Questions about Allied-occupied Germany
Short answers, pulled from the story.
When did Allied-occupied Germany begin and end?
Allied-occupied Germany began with the Berlin Declaration on the 5th of June 1945 and formally ended with the establishment of West Germany on the 23rd of May 1949. In the west, the occupation formally concluded on the 5th of May 1955 when the Deutschlandvertrag entered into force, while full sovereignty for a reunified Germany was not achieved until the 15th of March 1991.
What four countries occupied Germany after World War II?
Germany was occupied by the United States, the United Kingdom, the Soviet Union, and France. Each power administered one of the four occupation zones established by the Potsdam Agreement of the 2nd of August 1945, with Berlin separately divided into four sectors among the same powers.
What was the Morgenthau Plan for occupied Germany?

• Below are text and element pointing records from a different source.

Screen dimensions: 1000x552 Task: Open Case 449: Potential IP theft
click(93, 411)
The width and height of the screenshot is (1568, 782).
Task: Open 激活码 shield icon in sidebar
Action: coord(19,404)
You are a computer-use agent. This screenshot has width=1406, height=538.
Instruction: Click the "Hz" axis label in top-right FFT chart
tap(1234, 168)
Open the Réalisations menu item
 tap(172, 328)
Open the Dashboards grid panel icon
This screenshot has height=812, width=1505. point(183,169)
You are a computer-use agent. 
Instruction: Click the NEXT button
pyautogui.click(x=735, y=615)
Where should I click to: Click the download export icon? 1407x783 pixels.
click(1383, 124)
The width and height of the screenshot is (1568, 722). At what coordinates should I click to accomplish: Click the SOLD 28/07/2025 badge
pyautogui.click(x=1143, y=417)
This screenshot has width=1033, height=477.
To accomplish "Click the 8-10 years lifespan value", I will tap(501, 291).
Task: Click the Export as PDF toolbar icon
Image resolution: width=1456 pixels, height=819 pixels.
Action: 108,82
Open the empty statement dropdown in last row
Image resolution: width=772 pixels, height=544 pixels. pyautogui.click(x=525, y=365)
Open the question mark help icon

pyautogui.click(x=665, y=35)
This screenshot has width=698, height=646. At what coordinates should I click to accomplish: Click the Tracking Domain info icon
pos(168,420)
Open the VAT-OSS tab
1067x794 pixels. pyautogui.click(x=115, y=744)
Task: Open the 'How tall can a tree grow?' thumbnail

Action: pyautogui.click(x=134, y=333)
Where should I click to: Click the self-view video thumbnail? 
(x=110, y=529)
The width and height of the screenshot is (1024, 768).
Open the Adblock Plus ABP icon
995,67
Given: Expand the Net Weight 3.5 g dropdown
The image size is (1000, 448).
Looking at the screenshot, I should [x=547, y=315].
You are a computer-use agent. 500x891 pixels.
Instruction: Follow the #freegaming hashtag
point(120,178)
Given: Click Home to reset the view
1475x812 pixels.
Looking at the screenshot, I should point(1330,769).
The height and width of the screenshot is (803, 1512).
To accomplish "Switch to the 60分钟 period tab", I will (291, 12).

The Morgenthau Plan was a proposal by Henry Morgenthau Jr., Roosevelt's Secretary of the Treasury, to break Germany into four autonomous states and strip it of its industry, reducing it to a chiefly agrarian economy. The plan was opposed by Secretary of State Cordell Hull and War Secretary Henry L. Stimson, and Roosevelt distanced himself from it after major American newspapers reported on the idea.
What happened to the territories east of the Oder-Neisse line in Allied-occupied Germany?
The Potsdam Agreement assigned all German territories east of the Oder-Neisse line to Poland and the Soviet Union, covering eastern Pomerania, Neumark, Posen-West Prussia, East Prussia, and most of Silesia. Most German citizens in those areas were subsequently expelled, and the September 1990 Peace Treaty eventually confirmed the northern portion of East Prussia as the Kaliningrad Oblast within the Russian Federation.
What were food conditions like in Allied-occupied Germany?
Food conditions were severe across all zones. By the spring of 1946, the official ration in the American zone was no more than 1,275 calories per day, with some areas receiving as little as 700 calories. In the British zone, publisher Victor Gollancz documented in late 1946 that Dusseldorf residents were receiving approximately 770 calories per day against an official allocation of 1,548.
How did the Soviet withdrawal from the Allied Control Council affect Germany?
The Soviet Union withdrew from the Allied Control Council on the 20th of March 1948, effectively ending joint Allied governance of Germany. This breakdown led to the Berlin Blockade from June 1948 to May 1949, and ultimately to the creation of two separate German states: the Federal Republic of Germany on the 23rd of May 1949 and the German Democratic Republic on the 7th of October 1949.